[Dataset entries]
[Start of section]
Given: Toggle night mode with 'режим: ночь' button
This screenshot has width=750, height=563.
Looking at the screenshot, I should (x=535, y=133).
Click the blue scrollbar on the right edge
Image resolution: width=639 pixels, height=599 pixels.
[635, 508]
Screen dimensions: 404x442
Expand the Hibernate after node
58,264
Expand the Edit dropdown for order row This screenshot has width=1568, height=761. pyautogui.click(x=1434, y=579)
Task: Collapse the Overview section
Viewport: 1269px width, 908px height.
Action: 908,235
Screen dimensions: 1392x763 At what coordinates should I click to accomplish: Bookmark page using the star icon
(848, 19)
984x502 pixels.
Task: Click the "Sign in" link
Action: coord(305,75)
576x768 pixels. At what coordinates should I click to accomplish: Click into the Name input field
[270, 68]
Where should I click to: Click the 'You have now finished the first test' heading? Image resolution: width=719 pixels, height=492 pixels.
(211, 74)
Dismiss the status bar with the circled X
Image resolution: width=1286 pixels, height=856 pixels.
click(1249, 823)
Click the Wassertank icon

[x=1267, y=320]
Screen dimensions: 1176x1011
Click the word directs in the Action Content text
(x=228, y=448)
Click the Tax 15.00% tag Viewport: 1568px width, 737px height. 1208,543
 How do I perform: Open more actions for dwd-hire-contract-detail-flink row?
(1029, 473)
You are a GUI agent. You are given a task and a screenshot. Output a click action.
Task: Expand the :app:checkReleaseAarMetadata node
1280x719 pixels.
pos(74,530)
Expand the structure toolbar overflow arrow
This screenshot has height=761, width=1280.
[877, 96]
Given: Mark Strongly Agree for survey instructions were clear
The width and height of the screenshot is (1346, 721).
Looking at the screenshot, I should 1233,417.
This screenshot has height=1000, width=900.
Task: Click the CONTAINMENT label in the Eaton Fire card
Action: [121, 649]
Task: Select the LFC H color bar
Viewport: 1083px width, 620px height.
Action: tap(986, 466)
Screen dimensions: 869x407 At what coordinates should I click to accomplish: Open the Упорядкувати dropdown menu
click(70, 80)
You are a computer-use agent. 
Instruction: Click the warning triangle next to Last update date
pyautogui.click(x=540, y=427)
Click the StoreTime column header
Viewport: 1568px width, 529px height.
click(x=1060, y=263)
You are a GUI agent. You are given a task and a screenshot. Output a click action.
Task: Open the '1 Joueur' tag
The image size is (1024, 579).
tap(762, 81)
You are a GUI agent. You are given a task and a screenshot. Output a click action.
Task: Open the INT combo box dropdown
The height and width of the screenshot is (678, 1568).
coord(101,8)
[End of section]
What is needed is a word-for-word copy of all the entries.

Given: Toggle night mode with 'режим: ночь' button
This screenshot has width=750, height=563.
Looking at the screenshot, I should (x=535, y=133).
Click the blue scrollbar on the right edge
Image resolution: width=639 pixels, height=599 pixels.
[635, 508]
Screen dimensions: 404x442
Expand the Hibernate after node
58,264
Expand the Edit dropdown for order row This screenshot has width=1568, height=761. pyautogui.click(x=1434, y=579)
Task: Collapse the Overview section
Viewport: 1269px width, 908px height.
Action: 908,235
Screen dimensions: 1392x763 At what coordinates should I click to accomplish: Bookmark page using the star icon
(848, 19)
984x502 pixels.
Task: Click the "Sign in" link
Action: coord(305,75)
576x768 pixels. At what coordinates should I click to accomplish: Click into the Name input field
[270, 68]
Where should I click to: Click the 'You have now finished the first test' heading? Image resolution: width=719 pixels, height=492 pixels.
(211, 74)
Dismiss the status bar with the circled X
Image resolution: width=1286 pixels, height=856 pixels.
click(1249, 823)
Click the Wassertank icon

[x=1267, y=320]
Screen dimensions: 1176x1011
Click the word directs in the Action Content text
(x=228, y=448)
Click the Tax 15.00% tag Viewport: 1568px width, 737px height. 1208,543
 How do I perform: Open more actions for dwd-hire-contract-detail-flink row?
(1029, 473)
You are a GUI agent. You are given a task and a screenshot. Output a click action.
Task: Expand the :app:checkReleaseAarMetadata node
1280x719 pixels.
pos(74,530)
Expand the structure toolbar overflow arrow
This screenshot has height=761, width=1280.
[877, 96]
Given: Mark Strongly Agree for survey instructions were clear
The width and height of the screenshot is (1346, 721).
Looking at the screenshot, I should 1233,417.
This screenshot has height=1000, width=900.
Task: Click the CONTAINMENT label in the Eaton Fire card
Action: [121, 649]
Task: Select the LFC H color bar
Viewport: 1083px width, 620px height.
Action: tap(986, 466)
Screen dimensions: 869x407 At what coordinates should I click to accomplish: Open the Упорядкувати dropdown menu
click(70, 80)
You are a computer-use agent. 
Instruction: Click the warning triangle next to Last update date
pyautogui.click(x=540, y=427)
Click the StoreTime column header
Viewport: 1568px width, 529px height.
click(x=1060, y=263)
You are a GUI agent. You are given a task and a screenshot. Output a click action.
Task: Open the '1 Joueur' tag
The image size is (1024, 579).
tap(762, 81)
You are a GUI agent. You are given a task and a screenshot. Output a click action.
Task: Open the INT combo box dropdown
The height and width of the screenshot is (678, 1568).
coord(101,8)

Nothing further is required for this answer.